* [What you have to do]
Print the lines from the one containing "Task: Select caption" to the one containing "Action: [x=1047, y=826]", both included, reproducing each without any change. Output only those lines.

* [Data for this exercise]
********
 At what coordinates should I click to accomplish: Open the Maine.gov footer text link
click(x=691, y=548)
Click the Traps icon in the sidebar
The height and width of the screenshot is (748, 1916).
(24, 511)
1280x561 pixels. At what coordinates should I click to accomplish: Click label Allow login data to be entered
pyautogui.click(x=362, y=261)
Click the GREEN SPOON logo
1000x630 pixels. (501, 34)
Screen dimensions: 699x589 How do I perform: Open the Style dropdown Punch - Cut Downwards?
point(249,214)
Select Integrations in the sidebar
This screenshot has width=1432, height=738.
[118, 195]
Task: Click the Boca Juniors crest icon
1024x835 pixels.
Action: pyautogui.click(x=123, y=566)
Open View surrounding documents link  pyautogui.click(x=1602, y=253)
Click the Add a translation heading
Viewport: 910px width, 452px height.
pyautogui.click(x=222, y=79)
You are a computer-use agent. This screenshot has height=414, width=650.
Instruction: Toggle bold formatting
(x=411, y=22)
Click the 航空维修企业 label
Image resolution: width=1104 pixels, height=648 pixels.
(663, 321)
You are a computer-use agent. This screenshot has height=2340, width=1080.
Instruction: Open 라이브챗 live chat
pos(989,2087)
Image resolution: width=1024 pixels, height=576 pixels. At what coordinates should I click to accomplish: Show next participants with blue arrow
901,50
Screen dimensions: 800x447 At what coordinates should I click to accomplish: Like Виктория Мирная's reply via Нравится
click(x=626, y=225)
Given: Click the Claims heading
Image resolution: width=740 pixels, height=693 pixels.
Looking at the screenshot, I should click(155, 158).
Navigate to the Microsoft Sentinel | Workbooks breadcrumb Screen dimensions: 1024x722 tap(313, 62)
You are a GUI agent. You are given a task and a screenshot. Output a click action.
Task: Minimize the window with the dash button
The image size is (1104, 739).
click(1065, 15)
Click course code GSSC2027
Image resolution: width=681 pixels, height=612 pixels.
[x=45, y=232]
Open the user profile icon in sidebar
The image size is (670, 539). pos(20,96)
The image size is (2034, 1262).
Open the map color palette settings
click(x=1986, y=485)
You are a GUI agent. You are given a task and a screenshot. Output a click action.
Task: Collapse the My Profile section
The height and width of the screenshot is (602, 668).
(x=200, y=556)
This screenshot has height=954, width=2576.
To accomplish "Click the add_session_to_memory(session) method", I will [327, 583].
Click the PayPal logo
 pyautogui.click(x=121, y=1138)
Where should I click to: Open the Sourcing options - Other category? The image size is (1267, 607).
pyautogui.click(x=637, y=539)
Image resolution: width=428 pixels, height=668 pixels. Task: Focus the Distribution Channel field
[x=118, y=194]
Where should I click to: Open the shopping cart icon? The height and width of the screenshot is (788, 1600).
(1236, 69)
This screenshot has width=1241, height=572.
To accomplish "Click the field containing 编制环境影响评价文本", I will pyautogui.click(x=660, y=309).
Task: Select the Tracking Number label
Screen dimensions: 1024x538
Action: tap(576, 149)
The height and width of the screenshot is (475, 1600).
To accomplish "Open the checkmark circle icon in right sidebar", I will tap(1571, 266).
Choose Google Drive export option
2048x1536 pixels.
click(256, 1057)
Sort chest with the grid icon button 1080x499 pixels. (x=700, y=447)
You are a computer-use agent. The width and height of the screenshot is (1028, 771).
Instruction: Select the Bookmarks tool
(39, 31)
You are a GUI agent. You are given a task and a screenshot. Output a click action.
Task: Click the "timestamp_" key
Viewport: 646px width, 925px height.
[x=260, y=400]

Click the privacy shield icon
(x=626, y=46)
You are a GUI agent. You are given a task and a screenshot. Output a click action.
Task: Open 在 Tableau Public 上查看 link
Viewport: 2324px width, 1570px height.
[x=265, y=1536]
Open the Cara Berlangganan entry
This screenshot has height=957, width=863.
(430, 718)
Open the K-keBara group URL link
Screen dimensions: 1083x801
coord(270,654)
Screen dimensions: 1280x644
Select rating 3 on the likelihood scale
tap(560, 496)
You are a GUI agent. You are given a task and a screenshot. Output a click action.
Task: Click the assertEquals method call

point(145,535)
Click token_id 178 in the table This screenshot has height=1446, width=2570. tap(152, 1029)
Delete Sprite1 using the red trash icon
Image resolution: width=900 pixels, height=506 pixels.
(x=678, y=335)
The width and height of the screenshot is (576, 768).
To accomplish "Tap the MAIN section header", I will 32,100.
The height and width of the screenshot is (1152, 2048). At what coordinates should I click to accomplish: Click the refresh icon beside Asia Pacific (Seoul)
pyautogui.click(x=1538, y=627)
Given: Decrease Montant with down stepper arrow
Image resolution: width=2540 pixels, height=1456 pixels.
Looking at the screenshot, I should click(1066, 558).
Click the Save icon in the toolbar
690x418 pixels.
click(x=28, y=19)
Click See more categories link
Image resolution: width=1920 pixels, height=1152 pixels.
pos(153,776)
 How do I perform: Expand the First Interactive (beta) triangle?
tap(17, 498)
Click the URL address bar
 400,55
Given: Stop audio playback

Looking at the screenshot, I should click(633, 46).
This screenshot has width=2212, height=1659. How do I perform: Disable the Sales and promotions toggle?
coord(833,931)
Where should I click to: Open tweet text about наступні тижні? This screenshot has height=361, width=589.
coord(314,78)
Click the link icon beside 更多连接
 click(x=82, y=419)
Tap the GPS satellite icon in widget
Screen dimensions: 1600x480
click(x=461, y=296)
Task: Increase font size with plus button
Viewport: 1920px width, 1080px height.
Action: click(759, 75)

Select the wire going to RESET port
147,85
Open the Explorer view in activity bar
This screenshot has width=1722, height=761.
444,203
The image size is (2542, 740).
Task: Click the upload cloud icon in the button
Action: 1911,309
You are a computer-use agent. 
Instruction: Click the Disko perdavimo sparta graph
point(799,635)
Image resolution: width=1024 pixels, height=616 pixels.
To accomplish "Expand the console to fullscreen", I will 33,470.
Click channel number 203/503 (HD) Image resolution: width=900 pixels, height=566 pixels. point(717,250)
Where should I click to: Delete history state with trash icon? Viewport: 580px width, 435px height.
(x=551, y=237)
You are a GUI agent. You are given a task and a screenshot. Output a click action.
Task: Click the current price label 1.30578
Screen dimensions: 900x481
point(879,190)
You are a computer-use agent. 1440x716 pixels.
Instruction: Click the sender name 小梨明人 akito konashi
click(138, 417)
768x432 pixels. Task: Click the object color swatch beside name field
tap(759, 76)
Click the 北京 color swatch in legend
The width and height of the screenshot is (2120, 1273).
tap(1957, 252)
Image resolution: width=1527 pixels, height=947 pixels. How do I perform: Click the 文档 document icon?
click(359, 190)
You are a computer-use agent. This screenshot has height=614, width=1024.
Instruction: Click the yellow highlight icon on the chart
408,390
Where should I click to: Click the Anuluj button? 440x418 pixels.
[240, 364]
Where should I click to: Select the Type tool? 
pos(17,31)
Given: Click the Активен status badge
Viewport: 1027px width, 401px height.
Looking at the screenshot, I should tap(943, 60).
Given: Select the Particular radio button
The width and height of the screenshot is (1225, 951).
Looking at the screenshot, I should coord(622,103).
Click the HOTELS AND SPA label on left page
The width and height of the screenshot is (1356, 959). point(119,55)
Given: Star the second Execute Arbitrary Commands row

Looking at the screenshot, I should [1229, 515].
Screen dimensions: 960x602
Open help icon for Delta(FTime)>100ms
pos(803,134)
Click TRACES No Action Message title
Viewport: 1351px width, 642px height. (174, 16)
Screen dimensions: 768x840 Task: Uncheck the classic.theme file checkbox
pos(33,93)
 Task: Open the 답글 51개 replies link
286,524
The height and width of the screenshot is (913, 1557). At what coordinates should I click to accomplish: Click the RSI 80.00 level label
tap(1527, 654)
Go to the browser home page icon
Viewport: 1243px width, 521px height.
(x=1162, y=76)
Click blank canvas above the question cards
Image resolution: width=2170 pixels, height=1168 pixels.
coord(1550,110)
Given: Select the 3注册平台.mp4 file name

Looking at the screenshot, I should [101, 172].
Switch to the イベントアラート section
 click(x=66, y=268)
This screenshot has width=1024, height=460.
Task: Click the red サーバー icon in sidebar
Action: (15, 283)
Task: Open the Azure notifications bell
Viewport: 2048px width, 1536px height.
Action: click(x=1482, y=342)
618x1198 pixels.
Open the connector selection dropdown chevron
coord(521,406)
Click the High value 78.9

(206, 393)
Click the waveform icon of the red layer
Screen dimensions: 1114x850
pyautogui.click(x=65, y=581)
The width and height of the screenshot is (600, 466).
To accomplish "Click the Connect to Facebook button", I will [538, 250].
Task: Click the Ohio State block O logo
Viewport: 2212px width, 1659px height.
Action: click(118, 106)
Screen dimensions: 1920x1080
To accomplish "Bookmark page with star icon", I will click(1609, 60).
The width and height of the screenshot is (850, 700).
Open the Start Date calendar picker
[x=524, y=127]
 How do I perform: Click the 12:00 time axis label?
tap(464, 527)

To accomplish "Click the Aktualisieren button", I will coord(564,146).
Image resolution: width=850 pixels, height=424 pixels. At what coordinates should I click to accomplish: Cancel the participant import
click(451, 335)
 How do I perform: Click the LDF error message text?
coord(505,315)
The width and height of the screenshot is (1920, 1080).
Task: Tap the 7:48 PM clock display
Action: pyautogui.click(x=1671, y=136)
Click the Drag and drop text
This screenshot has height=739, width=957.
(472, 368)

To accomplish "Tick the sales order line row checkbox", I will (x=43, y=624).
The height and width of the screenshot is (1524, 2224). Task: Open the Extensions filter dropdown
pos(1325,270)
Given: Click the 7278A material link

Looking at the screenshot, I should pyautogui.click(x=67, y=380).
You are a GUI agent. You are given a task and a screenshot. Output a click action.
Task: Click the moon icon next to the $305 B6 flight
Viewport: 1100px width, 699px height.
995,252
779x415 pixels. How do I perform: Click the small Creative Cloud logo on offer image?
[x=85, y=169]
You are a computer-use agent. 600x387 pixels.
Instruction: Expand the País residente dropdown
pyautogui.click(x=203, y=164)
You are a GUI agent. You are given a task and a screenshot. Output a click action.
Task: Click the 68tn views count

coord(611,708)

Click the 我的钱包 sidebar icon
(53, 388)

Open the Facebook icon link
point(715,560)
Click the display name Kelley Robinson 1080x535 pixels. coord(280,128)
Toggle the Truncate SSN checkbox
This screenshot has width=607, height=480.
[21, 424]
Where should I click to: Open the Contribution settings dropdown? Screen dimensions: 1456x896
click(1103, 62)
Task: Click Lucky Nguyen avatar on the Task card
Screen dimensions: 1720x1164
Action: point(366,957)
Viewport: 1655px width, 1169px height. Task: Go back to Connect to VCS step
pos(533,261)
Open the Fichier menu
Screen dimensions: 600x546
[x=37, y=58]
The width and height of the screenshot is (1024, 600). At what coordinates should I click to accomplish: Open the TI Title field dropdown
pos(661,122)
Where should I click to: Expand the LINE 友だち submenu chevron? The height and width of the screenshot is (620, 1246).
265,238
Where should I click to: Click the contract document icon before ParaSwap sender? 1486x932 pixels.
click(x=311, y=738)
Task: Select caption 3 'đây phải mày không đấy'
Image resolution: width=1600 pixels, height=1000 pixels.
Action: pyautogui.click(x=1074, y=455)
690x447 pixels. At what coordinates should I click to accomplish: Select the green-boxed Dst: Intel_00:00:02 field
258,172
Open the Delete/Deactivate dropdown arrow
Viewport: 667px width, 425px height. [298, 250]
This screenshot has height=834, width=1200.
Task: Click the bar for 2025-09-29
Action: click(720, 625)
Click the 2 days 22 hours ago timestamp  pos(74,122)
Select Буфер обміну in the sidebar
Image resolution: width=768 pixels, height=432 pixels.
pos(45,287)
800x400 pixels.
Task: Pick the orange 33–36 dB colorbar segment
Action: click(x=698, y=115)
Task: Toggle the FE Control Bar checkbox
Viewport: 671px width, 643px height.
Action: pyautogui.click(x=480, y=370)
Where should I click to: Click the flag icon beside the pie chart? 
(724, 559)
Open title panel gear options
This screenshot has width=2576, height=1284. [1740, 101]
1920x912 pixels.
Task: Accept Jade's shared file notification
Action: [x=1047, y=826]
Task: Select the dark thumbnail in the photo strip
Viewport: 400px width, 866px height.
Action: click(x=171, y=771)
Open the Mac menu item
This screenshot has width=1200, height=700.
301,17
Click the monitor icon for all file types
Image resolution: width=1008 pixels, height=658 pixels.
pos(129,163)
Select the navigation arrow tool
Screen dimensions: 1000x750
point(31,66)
********
* [Task output]
Task: Select caption 3 'đây phải mày không đấy'
Image resolution: width=1600 pixels, height=1000 pixels.
Action: pyautogui.click(x=1074, y=455)
690x447 pixels. At what coordinates should I click to accomplish: Select the green-boxed Dst: Intel_00:00:02 field
258,172
Open the Delete/Deactivate dropdown arrow
Viewport: 667px width, 425px height. [298, 250]
This screenshot has height=834, width=1200.
Task: Click the bar for 2025-09-29
Action: click(720, 625)
Click the 2 days 22 hours ago timestamp  pos(74,122)
Select Буфер обміну in the sidebar
Image resolution: width=768 pixels, height=432 pixels.
pos(45,287)
800x400 pixels.
Task: Pick the orange 33–36 dB colorbar segment
Action: click(x=698, y=115)
Task: Toggle the FE Control Bar checkbox
Viewport: 671px width, 643px height.
Action: pyautogui.click(x=480, y=370)
Where should I click to: Click the flag icon beside the pie chart? 
(724, 559)
Open title panel gear options
This screenshot has width=2576, height=1284. [1740, 101]
1920x912 pixels.
Task: Accept Jade's shared file notification
Action: [x=1047, y=826]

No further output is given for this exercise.